The temple was one of almost 50 that once lined the canal route from the western edge of the Imperial City walls (at Xīzhímén) to the Summer Palace. Now it is pretty much the only one that remains (Wǔtǎ Temple being another notable survivor). The temple fell into disrepair after the fall of the Qing dynasty in 1912, with the Wànshòu Hall burning down. Things went from bad to worse, and during the Cultural Revolution the temple served as an army barracks.

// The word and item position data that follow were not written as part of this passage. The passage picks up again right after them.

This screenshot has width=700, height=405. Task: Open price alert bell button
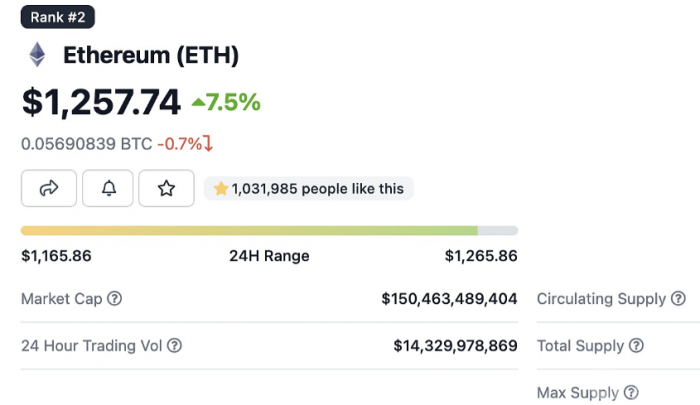coord(108,188)
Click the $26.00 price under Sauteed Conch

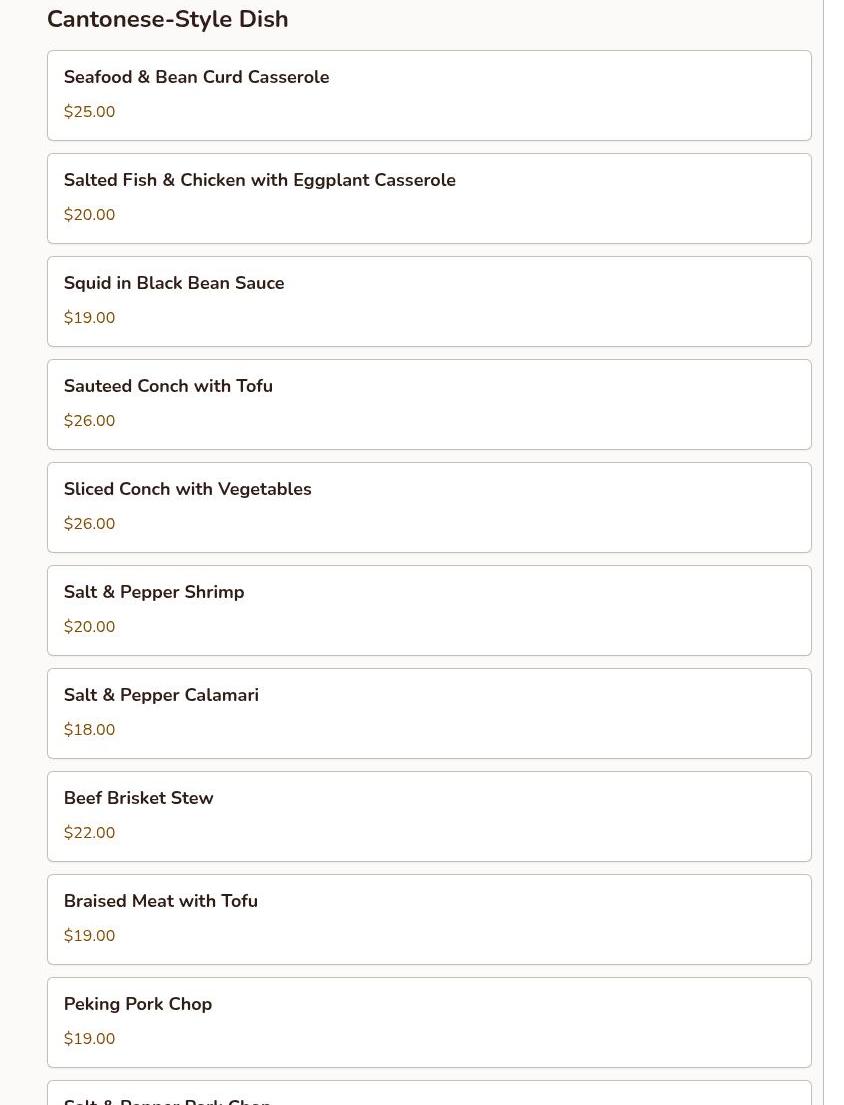coord(89,420)
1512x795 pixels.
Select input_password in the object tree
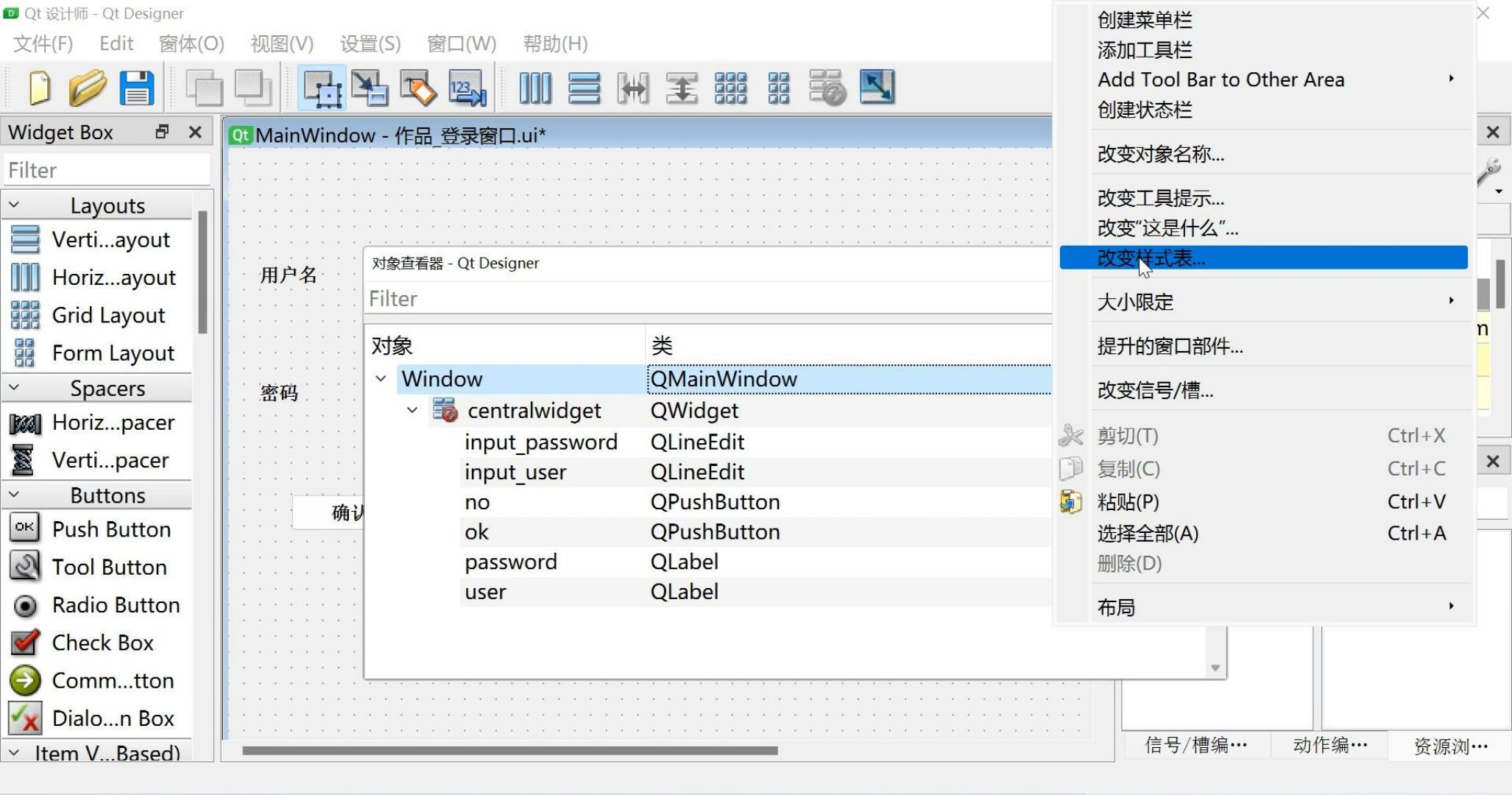click(540, 442)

There’s an interesting introduction to the history of the temple in the small hall (once the temple’s Drum Tower), immediately to your left as you enter the complex. And as you walk through the Hall of the Deva Kings, which leads to the second courtyard, notice the illustration on your right that shows all the temples that once lined the canal. The names are in Chinese only, but see if you can spot the temple you’re in (万寿寺) as well as neighbouring Yánqìng Temple (延庆寺; Yánqìng Sì), nearby Dragon King Temple (龙王庙; Lóngwáng Sì) and the magnificent Wǔtǎ Temple (marked on the map with its former name, 真觉寺), all of which still stand, at least in part.
The highlight of a visit here, though, is to view the prized collection of bronze Buddhist statuary in the Buddhist Art Exhibition of Ming & Qing Dynasties, housed in two small halls on either side of the second courtyard. The displays guide you through the Buddhist pantheon with statues of Sakyamuni, Manjusri, Amitabha, Guanyin (in bronze and déhuà, or white-glazed porcelain) and exotic tantric pieces. Also look out for the kapala bowl made from a human skull, dorje and purbhas (Tibetan ritual daggers). Further halls contain museum exhibitions devoted to Ming and Qing porcelain and jade.
Also worth checking out are the Buddhist stone and clay sculptures housed in the large unnamed central hall at the back of the second courtyard. There are four magnificent central pieces, plus a dozen or so arhats (Buddhist disciples) lining the flanks. The pavilion at the rear of the whole complex once housed a 5m-high gold-lacquered brass statue that's now long gone; in its place is a miniature Ming dynasty pagoda alloyed from gold, silver, zinc and lead.
Note that on Wednesdays the first 200 visitors get in for free.